Answer these questions from the personal post that follows:
(a) What did the writer not do during the breakdown the night before?
(b) How far did the writer run this morning?
(c) What month did the writer give Tom for the competition?

▶ [READING PASSAGE]:
[Start of Attachment]
After the little meltdown I had last night, I took a deep breath and went to bed. I really needed to just "be" for a little while. I just was not feeling good about myself or what my goals are or should be. I was also struggling with the test studying so much that I just couldn't focus on anything.

One thing to be said for this breakdown. I did not cry. I sat there and typed and felt like an absolutely loon with my brain running a million miles a minute, but I did not cry.

So, yes, I am a gal with diagnosed bipolar disorder who does well these days with eating well and exercise to monitor myself and minimal medicine. I do take a pill for it daily, but this is a million times better than the handful that I was taking when I was first diagnosed! Now my handful is various vitamins, etc. Steps in the right direction, right?

I ran this morning and lifted heavy at lunch time. I feel pretty good. It is my last run before the race on Monday. I did 4.85 miles. I thought seriously about pushing and going 6, but then I got nervous that I would be too worn to get through my leg day tomorrow and still feel it on Monday morning! I am really getting excited for the race though, and even if Joe (my friend who was planning on running it too) doesn't do it (I seem to be having trouble getting in touch with him over the last two days!) I am excited to do it. It's not like we would be running it together anyway. I mean, he has actually done a 10K before!

I have come to the realization after a conversation yesterday over lunch with Tom that I have some things to figure out. He asked when the competition was. I told him November. He responded with "you'll hopefully be done with the exam at Thanksgiving and you'll be married in less than two months." I smile and look at him as I am not yet knowing where this is going. He says "then what?" And I gotta be honest, that might have started that strange spiral of out of control last night. I am not sure... But he's right. Then what?
[End of Attachment]
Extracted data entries
[Start of Attachment]
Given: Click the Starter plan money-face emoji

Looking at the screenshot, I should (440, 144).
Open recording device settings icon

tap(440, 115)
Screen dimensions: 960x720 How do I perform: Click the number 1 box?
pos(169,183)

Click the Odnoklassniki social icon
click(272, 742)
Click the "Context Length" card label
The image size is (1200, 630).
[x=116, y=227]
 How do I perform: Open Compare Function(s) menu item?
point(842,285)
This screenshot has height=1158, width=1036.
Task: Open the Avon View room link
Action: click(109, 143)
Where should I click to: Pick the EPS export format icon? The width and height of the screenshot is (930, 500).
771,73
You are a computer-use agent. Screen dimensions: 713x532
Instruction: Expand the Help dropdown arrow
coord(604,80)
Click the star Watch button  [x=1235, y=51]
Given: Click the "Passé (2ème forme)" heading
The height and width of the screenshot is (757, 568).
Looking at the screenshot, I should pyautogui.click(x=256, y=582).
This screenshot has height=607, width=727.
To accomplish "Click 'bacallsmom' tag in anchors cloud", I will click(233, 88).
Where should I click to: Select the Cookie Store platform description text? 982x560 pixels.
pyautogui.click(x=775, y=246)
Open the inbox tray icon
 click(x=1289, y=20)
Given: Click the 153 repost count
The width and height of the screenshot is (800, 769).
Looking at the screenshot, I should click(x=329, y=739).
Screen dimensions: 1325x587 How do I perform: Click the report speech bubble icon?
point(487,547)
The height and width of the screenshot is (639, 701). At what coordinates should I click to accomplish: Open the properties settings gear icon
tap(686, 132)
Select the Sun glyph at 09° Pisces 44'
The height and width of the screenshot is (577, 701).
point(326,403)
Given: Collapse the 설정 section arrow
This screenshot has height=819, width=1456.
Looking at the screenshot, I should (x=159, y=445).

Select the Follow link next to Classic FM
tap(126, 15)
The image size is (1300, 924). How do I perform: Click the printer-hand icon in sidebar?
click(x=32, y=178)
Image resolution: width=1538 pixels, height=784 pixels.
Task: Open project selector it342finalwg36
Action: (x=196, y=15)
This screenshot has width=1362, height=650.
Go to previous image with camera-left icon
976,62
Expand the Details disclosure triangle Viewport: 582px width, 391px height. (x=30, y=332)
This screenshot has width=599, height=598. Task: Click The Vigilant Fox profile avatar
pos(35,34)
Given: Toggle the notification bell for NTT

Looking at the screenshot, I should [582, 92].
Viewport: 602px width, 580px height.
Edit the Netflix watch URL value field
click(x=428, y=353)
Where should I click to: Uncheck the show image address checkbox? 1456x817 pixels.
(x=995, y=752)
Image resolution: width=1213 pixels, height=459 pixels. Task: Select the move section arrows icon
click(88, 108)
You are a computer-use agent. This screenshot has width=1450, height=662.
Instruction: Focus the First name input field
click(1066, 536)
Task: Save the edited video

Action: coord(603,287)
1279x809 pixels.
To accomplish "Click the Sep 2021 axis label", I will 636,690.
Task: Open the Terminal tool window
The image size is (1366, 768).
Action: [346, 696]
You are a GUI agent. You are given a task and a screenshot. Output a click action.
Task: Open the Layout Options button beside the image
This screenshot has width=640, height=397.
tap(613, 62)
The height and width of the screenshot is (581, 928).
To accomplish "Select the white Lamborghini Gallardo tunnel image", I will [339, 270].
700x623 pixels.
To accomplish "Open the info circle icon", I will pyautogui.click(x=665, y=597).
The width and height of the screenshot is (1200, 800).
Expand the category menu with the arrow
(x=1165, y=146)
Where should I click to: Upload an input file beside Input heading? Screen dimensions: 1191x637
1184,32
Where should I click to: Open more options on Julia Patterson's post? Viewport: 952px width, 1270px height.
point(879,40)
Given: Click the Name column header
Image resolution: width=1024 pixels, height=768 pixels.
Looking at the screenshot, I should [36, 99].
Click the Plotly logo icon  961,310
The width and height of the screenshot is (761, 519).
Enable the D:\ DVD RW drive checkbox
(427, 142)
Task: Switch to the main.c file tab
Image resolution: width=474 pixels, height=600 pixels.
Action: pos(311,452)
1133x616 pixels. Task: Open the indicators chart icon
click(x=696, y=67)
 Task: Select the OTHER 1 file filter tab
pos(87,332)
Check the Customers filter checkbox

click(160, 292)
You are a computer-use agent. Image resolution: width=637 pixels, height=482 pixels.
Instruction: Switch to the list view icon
[End of Attachment]
▶ [SOLVED PROBLEM]:
(a) Cry.
(b) 4.85 miles.
(c) November.